Monday, January 18, 2010

The Most Important Ingredient

Being sensual as I am,

I love food. Love it.

Being adventurous as I am,

(and with an appetite for the exotic)

I love to try new recipes.

The Boston Globe Magazine has some stellar offerings tucked within its weekly pages- recipes that are not ‘dumbed - down.’ Real chefs make this kind of stuff.

A couple of weeks ago Caldo Verde (Portuguese Green Soup)caught my eye. Though I wasn’t sure whether I could locate all the ingredients (linguica sausage? sounds like it’s descended from the Latin word for tongue. maybe that’s what it’s made of. one never knows with sausage. but that’s ok. I like tongue.) I took up the challenge. I’m quite skilled at cooking. Really I am. It’s one of my hidden talents.

The soup was delicious. Way to go, Boston Globe.

This week it was time for their Third Annual Beef Stew installment.

Two recipes, both featuring beer. I’m trying to choose between ‘Belgian Beef and Onion Stew’ and ‘Beef Goulash.’ Each calls for 3 pounds of beef, so it must make enough to feed an army. I’ll cut the recipe in half, but that means I’ll just need a half-bottle of beer.

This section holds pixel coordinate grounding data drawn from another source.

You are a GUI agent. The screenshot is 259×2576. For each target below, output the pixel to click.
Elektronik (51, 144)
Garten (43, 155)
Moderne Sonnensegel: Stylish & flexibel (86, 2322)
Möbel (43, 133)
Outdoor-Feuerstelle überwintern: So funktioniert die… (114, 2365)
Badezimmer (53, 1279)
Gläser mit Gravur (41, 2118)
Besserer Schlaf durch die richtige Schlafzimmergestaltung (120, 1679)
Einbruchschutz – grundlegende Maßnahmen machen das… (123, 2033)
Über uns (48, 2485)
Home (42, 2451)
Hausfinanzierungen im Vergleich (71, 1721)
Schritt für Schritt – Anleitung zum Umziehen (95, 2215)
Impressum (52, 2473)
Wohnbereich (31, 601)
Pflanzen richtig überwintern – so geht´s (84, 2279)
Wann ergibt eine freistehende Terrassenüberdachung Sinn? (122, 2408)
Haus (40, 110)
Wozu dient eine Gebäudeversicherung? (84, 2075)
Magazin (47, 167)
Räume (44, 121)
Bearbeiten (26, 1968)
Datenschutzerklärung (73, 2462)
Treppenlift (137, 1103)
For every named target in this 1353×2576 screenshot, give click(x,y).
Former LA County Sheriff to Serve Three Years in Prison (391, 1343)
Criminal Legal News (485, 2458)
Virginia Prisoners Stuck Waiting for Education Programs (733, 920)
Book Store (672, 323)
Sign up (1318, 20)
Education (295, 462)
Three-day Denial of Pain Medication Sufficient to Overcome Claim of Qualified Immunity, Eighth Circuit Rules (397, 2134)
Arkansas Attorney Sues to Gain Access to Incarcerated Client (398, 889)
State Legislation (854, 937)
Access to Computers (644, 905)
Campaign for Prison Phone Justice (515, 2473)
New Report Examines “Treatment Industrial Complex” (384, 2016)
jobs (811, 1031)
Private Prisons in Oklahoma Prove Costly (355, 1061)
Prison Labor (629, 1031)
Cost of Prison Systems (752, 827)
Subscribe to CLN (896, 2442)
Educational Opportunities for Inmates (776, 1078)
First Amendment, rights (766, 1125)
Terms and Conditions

I know. I’ll drink the other half while I cook. That will be the most important ingredient.
.

2 comments:

Dale said...

Evening
Most of the Shaw's supermarkets I have been to carry linguica. It can be hot or mild depending on the maker. It also makes and incredible soup combined with kale, red potatoes, onions and tomatoes. You can also dice it and scramble it with eggs or make an omelette. With eggs its better to fry it up first to get some of the greaee out..but I never do..thats part of the flavor and a treat for me. Shaw's also carries a flat sweet bread that is GREAT breakfast treat, they look like giant english muffins. My years in Boston led me to appreciate a lot of Portogee food.
Keep On Cooking
Dale

Garnet said...

Mm, sounds yummy. Thanks for the tips!